Ce sont des conventions sociales qu’il faut réapprendre. On ne sait pas forcément comment se comporter avec ceux que l’on revoit pour la première fois depuis le confinement. Et au fond, chacun procède à une sorte de calcul du risque. Ce que l’on voit, tant dans nos interviews que nos observations de terrain, c’est que plus un individu va être éloigné, moins on le connaît, plus il va être perçu comme potentiellement dangereux.
Comment cela se passe-t-il pour ceux qui sont repartis travailler ?
Dans le cadre professionnel, les rites de salutations ont changé et nous pouvons émettre l’hypothèse que cela va durer. Dans l’histoire professionnelle, les interactions physiques, comme se faire la bise, sont très récentes : elles remontent aux années 70.
A l’ère post-MeToo, le risque pandémique va être une excuse pour faire reculer ce contact physique auquel certaines femmes se sentaient contraintes. Plus globalement, à part les collègues avec qui on est tout le temps fourré à la machine à café, les autres vont être perçus comme plus dangereux que quelqu’un de la famille.
La vie sociale devient une sorte de calcul-risque…
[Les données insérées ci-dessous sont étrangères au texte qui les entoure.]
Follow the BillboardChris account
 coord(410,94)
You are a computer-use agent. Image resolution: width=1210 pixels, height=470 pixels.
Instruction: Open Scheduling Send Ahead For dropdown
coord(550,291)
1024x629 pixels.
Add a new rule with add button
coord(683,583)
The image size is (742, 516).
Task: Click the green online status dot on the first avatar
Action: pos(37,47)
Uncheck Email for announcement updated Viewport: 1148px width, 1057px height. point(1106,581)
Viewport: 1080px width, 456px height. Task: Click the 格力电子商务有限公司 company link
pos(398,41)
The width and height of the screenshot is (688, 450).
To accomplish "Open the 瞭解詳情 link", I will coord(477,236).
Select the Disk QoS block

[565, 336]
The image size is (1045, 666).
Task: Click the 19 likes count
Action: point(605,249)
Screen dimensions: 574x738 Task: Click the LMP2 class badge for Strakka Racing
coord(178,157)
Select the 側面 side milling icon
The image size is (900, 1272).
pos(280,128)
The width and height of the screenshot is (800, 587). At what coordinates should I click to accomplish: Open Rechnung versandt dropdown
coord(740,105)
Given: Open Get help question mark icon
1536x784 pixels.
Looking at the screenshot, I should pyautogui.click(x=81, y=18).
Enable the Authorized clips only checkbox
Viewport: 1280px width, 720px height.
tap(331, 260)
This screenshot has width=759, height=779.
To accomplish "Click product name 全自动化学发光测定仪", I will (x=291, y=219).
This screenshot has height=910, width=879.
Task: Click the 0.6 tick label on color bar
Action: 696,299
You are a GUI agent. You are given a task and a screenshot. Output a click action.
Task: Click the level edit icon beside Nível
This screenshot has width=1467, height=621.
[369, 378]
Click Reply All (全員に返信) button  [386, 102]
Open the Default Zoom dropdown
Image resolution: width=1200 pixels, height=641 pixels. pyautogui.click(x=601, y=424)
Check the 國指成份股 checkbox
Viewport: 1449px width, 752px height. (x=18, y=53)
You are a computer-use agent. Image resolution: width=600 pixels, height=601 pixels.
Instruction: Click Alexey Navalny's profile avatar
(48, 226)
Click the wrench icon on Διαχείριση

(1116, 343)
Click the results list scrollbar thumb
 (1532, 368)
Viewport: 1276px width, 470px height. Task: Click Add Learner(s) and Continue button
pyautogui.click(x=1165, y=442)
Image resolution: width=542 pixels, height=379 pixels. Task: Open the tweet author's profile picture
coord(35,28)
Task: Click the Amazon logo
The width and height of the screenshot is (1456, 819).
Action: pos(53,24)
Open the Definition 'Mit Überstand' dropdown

Exactement. C’est un gros changement car on n’avait pas ce rapport au risque en Occident. Ces rituels ordinaires sont comme un contrat social qui indique à l’autre qu’on est dans une posture bienveillante dans notre interaction avec lui. Avant, serrer la main, faire la bise, parler à un inconnu dans la rue, n’était pas potentiellement dangereux. Avec les gestes barrières et la crainte du virus, les individus sont obligés de réapprendre à faire société et de trouver un autre rituel de bonjour. Alors que c’est quelque chose que l’on fait depuis toujours.
En outre, nous vivons dans une société méditerranéenne qui est une société de contact. Quand on se parle, on peut avoir des corps qui sont assez près. Ce n’est donc pas simple. Dans les sociétés asiatiques, c’est moins compliqué : le contact physique est loin d’être systématique hors de la sphère très intime. Nos nouveaux gestes et rituels entraînent des modifications probablement temporaires, qui marquent cependant une rupture entre les anciennes habitudes et celles d’après : d’une société «sans contact» ou à l’inverse avec un «excès de contact».